The interior displays a complete scheme of polychrome marble and mosaic decoration with vaulting throughout. The vaults are enriched with mosaic work depicting stars against a gold background, with bands of mosaic ornament replacing cross ribs and patterned circles at intersections. Vaults spring from tall marble shafts with stiff-leaf foliage carved to attached stone capitals and moulded alabaster bases, which rest on a high continuous ledge at the level of the window splay bottoms. The window splays are lined with alabaster, incorporating bands of mosaic at the level of the shaft capitals and two thinner bands to the lower part of the splays, with patterned marble mosaic work above the bands at vault springing level. The walls below the ledge are lined with green onyx and feature a broad band of marble mosaic in a zigzag pattern running below the mosaic decoration of the ledge.
The chancel contains a pillar piscina with Cosmatiesque ornament to the spiral moulding of the pillar and to the bowl. An ogee-arched aumbry, presented in memory of Prince Francis of Teck and outlined by mosaic ornament, displays a white marble roundel above carved with a Pelican in her Piety. A round-headed chancel arch with plain piers lined with red marble features stiff-leaf capitals and marble abaci. The underside of the arch displays mosaic work with roundels depicting busts of the Twelve Apostles, with marble mosaic work between the arch and vault. A similar arch between the nave and western crossing features rectangular panels depicting the greater Prophets in mosaic work on the underside. A third similar arch frames the West gallery and organ loft, with mosaic capitals and an inscription in mosaic work reading "Gloria in excelsis Deo et in terra pax hominibus bonae voluntatis".
The gallery is supported on three arches, with the central arch wider and flanked by paired red marble shafts with stone stiff-leaf capitals, and single shafts to the outer arches. The arches are lined with alabaster. The gallery front is panelled with Irish bog marble divided by vertical mosaic strips, with three sunk panels of mosaic work below mosaic work to the projecting ledge of the gallery rail. The inner arch framing the organ loft is lined with alabaster bearing mosaic crosses.

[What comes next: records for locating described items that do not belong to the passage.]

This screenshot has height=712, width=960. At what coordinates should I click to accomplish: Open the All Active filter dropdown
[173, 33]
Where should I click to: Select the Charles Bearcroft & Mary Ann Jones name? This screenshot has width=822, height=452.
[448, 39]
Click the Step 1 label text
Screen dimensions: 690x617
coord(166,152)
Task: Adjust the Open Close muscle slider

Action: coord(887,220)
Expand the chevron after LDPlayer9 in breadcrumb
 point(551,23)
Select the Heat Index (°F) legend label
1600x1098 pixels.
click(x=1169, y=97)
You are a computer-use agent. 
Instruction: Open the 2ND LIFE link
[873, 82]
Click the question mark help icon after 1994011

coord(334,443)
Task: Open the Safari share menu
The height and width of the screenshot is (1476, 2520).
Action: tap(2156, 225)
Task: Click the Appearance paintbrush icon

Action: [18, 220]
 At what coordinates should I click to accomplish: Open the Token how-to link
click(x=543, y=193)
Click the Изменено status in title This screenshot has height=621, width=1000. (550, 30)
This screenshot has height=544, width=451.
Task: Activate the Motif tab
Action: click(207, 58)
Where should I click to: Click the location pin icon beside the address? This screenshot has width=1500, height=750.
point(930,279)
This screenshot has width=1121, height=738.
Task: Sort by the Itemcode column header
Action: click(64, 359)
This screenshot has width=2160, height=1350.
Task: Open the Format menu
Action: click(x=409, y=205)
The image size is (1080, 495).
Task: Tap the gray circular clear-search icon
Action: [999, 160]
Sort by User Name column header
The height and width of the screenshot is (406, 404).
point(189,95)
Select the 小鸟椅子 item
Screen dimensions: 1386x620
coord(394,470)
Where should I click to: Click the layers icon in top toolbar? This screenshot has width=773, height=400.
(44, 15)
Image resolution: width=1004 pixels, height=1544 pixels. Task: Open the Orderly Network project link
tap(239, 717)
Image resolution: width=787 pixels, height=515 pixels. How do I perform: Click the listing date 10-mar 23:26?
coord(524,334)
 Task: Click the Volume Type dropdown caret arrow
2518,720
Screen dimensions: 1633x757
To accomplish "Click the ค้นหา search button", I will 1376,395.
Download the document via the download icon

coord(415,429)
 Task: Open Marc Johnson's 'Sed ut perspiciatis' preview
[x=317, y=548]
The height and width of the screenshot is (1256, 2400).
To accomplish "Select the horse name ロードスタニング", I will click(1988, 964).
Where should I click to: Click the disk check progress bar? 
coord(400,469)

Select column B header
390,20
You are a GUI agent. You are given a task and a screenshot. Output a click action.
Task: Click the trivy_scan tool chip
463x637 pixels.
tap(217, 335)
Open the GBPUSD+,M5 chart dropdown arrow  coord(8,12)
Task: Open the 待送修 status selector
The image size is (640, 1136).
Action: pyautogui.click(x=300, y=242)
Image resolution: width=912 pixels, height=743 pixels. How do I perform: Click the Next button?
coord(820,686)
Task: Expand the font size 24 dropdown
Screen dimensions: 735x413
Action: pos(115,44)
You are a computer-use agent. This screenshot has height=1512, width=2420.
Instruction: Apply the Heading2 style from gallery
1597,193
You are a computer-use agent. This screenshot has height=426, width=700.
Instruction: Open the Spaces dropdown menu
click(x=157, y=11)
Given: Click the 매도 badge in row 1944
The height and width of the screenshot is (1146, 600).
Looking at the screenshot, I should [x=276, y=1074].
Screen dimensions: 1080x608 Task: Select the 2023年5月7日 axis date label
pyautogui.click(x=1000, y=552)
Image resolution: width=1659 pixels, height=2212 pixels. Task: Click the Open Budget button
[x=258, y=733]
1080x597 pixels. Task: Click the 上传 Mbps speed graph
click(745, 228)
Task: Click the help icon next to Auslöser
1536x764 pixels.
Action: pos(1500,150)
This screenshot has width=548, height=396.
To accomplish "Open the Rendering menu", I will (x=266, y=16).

The North West apse contains a large marble roundel on its north wall below the vault depicting Saint Barnabas. The South West apse functions as a baptistery and has a narrow vaulted bay in front of the semicircular apse. The lower walls of this apse are lined with alternating panels of red, pale green and green marbles, with mosaic work to the apse depicting angels bearing scrolls either side of a cross against a blue background. The font is carved from a solid block of deep green marble with symbols of the Four Evangelists at each corner and is inscribed with a Greek palindrome copied from the font of Hagia Sophia. A white marble altar with mosaic panels and a marble gradine stands in the chancel and sanctuary. White marble cancelli between the nave and chancel incorporate a lectern with a winged eagle supporting the reading desk. The chancel and sanctuary have pavements of opus alexandrinum, whilst simpler tessellated floors cover the body of the chapel. The chapel contains late 19th to mid-20th century stained glass throughout. All liturgical directions are observed, though the chapel is in fact aligned on a roughly north-south axis.
The original Middlesex Hospital was demolished in 1927, and the hospital was subsequently rebuilt around the chapel.